Dans un billet intitulé "les Européens sous la dictature soft des marchés", Julien Dray revient sur la chute de Silvio Berlusconi. Réclamée par la gauche, elle a été obtenue "sous la pression des marchés" et non par un vote, note-t-il.

Julien Dray (9 septembre 2009)
Julien Dray (9 septembre 2009) (AFP/Lionel Bonaventure)

Dans un billet intitulé "les Européens sous la dictature soft des marchés", Julien Dray revient sur la chute de Silvio Berlusconi. Réclamée par la gauche, elle a été obtenue "sous la pression des marchés" et non par un vote, note-t-il.

"Silvio Berlusconi a donc fini par quitter le pouvoir, comme beaucoup d'entre nous le souhaitaient, à gauche et au-delà. Il faudrait s'en réjouir", écrit le député socialiste de l'Essonne sur son blog.

Mais ce départ a un goût amer : "Car il y a la façon dont il a été obligé de quitter le pouvoir. Comme Papandréou : sous la pression pas tant de l'opinion publique directement, que des marchés et plus précisément des agences de notation". Or "il y a un détail, qui s'appelle la démocratie, et qui veut que dans nos pays, ce soit le peuple souverain et non quelques intérêts privés qui décident pour la collectivité", continue le conseiller régional d'Ile-de-France.

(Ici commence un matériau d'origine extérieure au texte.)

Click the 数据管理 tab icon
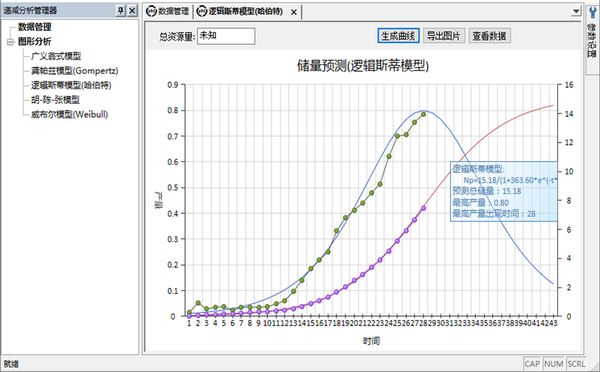The height and width of the screenshot is (372, 600). pos(152,11)

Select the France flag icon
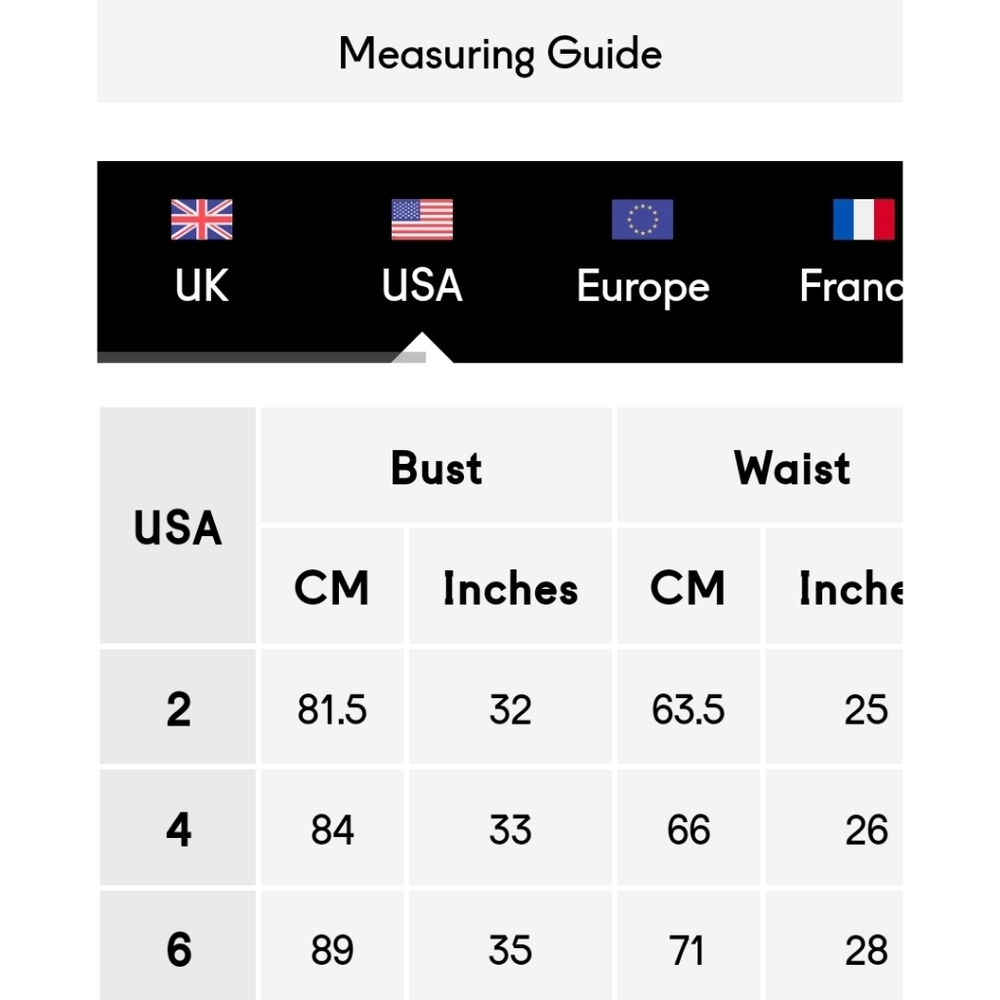pos(863,219)
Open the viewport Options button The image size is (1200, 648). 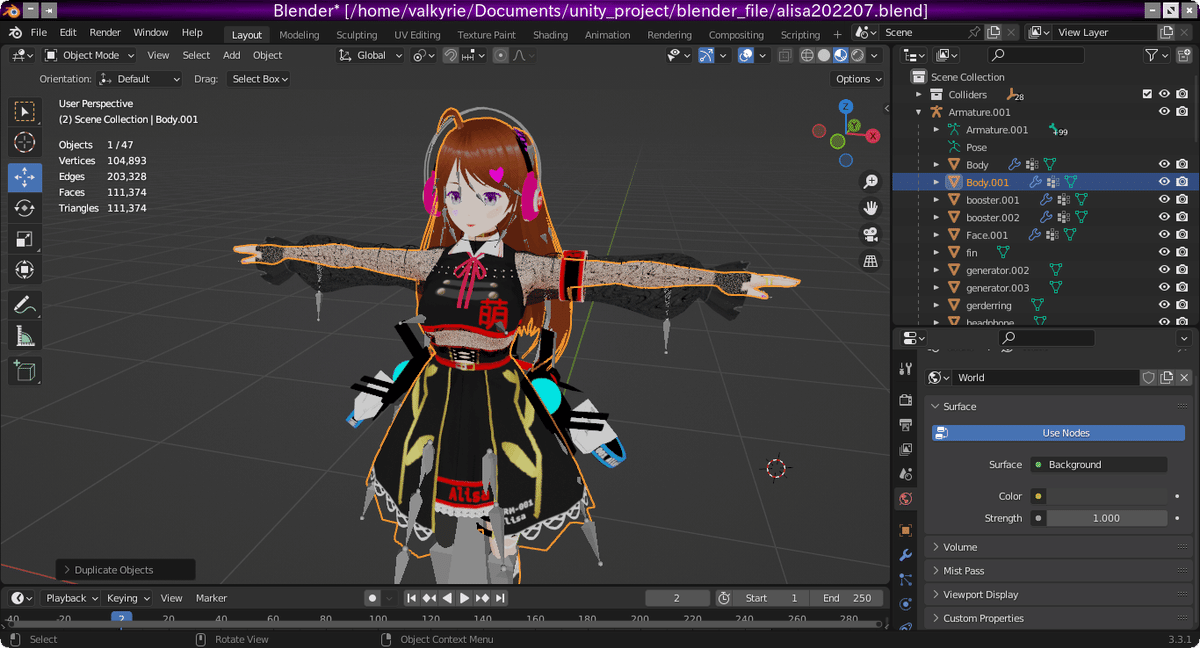click(856, 78)
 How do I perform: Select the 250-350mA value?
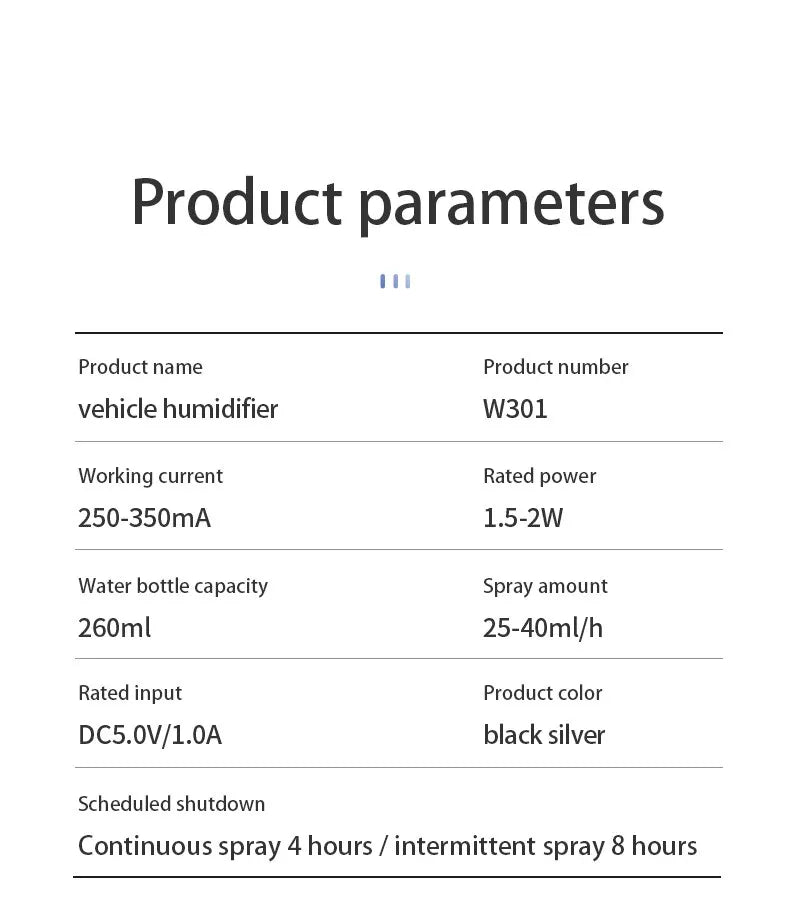(x=144, y=518)
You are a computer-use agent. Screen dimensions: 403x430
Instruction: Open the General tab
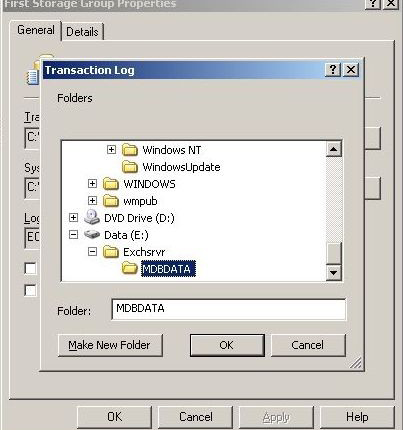click(36, 30)
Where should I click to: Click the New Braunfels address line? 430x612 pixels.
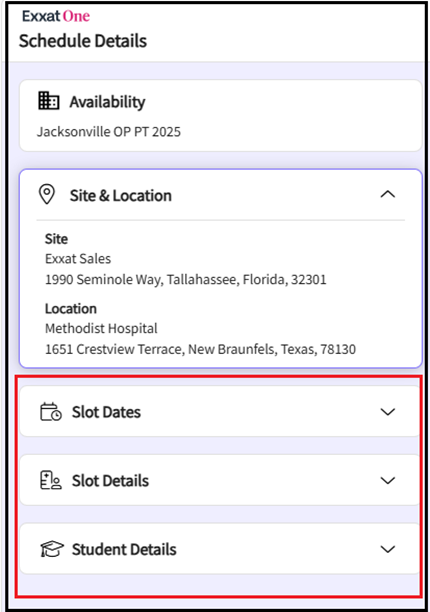tap(200, 349)
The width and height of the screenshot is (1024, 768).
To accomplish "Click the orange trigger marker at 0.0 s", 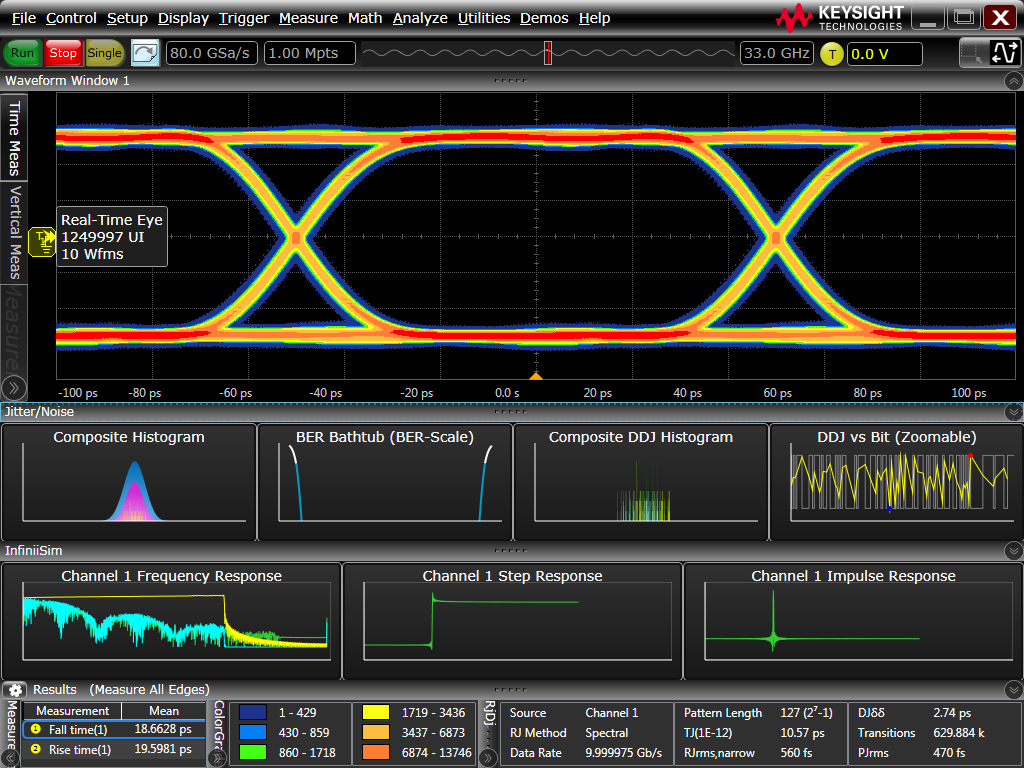I will pos(536,374).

Dray dénonce une "dictature soft, rampante, de la finance"

Il ajoute : " deux pays voisins, amis, sont tombés sous une sorte de dictature soft, rampante, de la finance. Le profil des remplaçants pressentis pour l'un et l'autre chefs de gouvernement est d'ailleurs remarquablement similaire : technocratique et non politique. Comme si le rôle dévolu aux dirigeants de pays étaient d'être les gestionnaires appliqués, et dociles, d'intérêts économiques privés supérieurs et transnationaux."

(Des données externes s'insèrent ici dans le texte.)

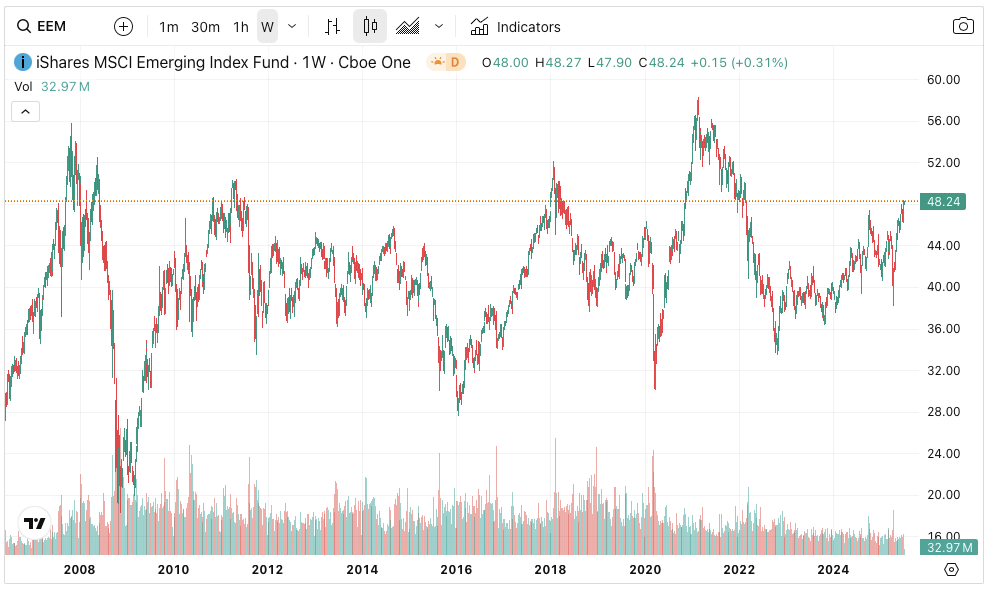Switch to the 30m timeframe
This screenshot has width=988, height=590.
click(x=205, y=27)
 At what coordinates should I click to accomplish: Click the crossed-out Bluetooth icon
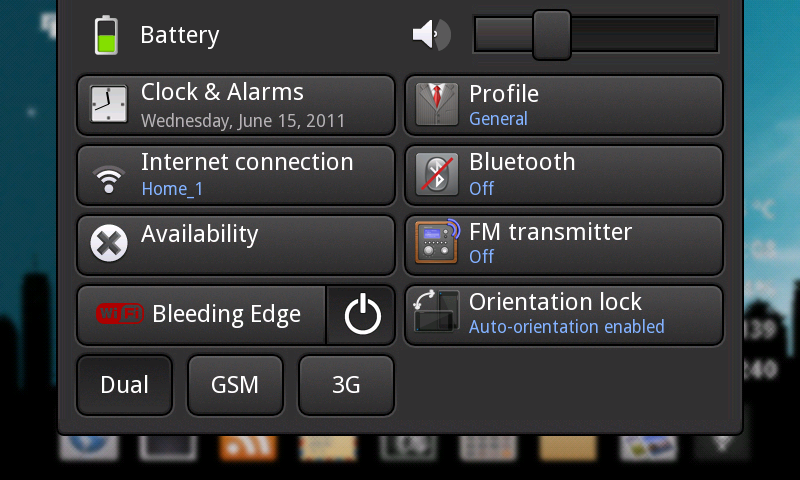pos(437,174)
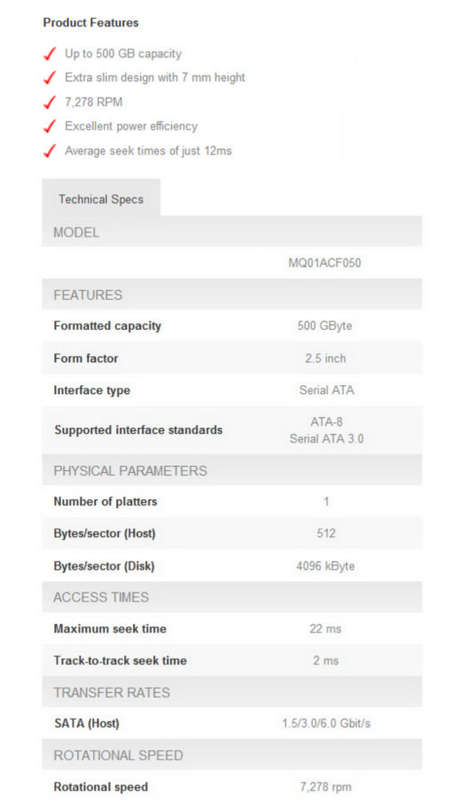Viewport: 453px width, 800px height.
Task: Click the Product Features heading
Action: tap(91, 22)
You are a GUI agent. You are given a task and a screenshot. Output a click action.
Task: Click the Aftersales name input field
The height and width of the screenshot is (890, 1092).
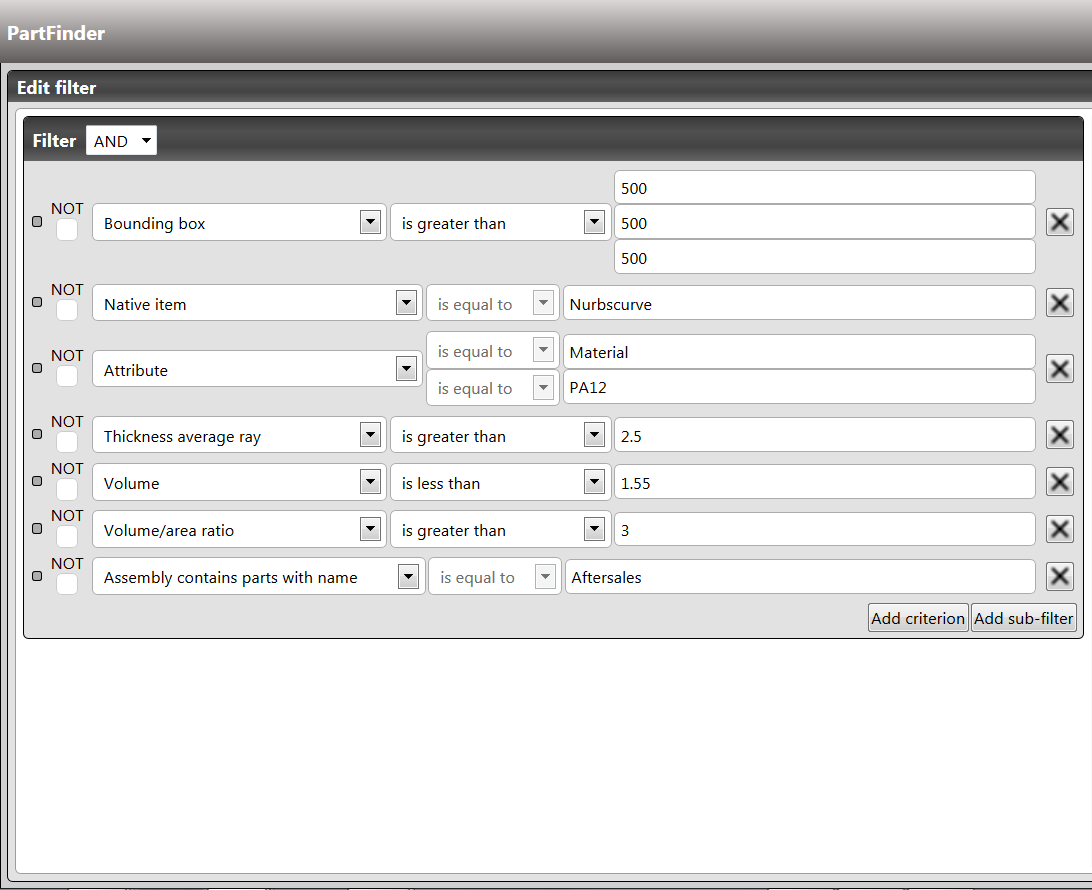coord(798,577)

En Grèce, le nouveau chef de gouvernement, Lucas Papademos, a été vice-président de la Banque centrale européenne. En Italie, Mario Monti, ancien commisssaire européen au Marché intérieur, puis à la Concurrence est pressenti pour succéder à Silvio Berlusconi.

Une crise économique ou une crise politique ?

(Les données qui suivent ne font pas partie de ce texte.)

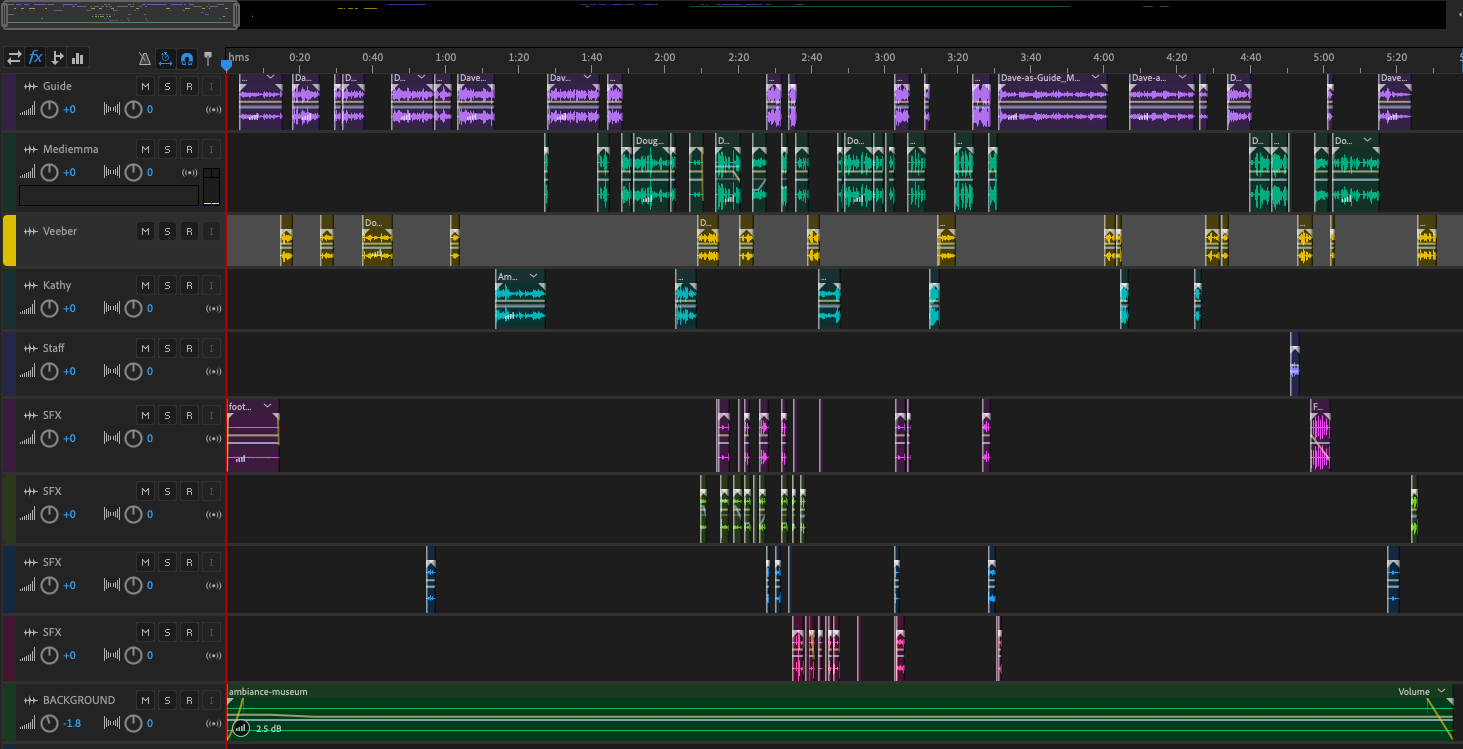Arm the BACKGROUND track for recording

click(x=189, y=700)
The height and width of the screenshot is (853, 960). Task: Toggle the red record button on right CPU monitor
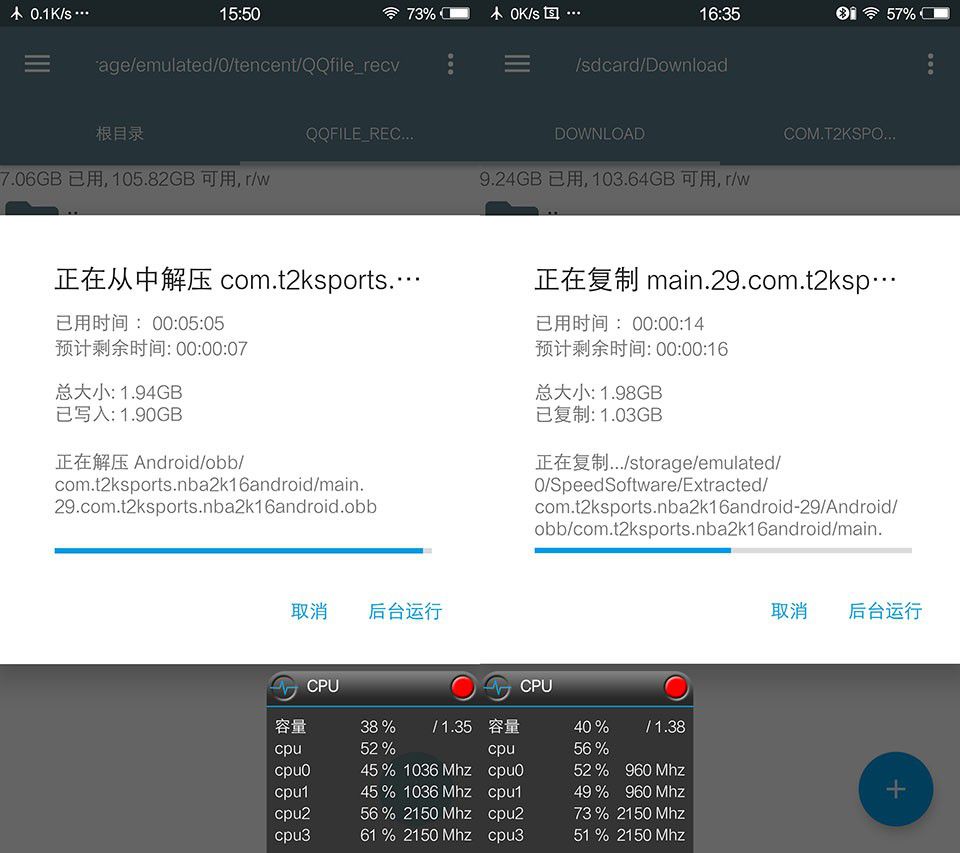tap(675, 687)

D'où, conclusion logique, "on en viendrait presque à se demander si, plutôt que de crise économique et financière, il ne faudrait pas parler de crise politique, tant il est manifeste que c'est la souveraineté démocratique et la ligne politique et idéologique des pays européens qui est actuellement en jeu."

Dans son communiqué officiel pour déplorer l'entrée de l'extrême-droite au gouvernement grec, le PS a également déploré qu''"à la crise économique et sociale s'ajoute une crise politique et démocratique."

Protectionnisme, constituante européenne...des accents très Front de gauche

Les élections qui s'annoncent en France et en Allemagne doivent permettre, estime Julien Dray, "un front du changement" et "une "refondation démocratique de l'Europe" avec "une constituante pour mettre un terme au divorce entre les populations et les institutions européennes".

"Une telle refondation ouvrirait la voie à une coordination" qui "régulerait la finance et instaurerait aux frontières européennes des taxes éthiques, sociales et environnementales, pour inciter nos partenaires extérieurs à progresser dans ce domaine – et faire obstacle à leur dumping".

Protectionnisme, constituante européenne ... Voilà qui a des accents très Montebourg ou très Mélenchon (avec qui Julien Dray anima autrefois le courant Gauche socialiste), de la part d'un proche de François Hollande.

Faut-il y voir l'amorce d'un début de programme du candidat PS à 2012, qui doit être si l'on en croit Stéphane Le Foll, autre fidèle de François Hollande ? Ou juste des déclarations à l'intention de la gauche de la gauche, qui n'engagent pas le député socialiste de Corrèze candidat pour 2012?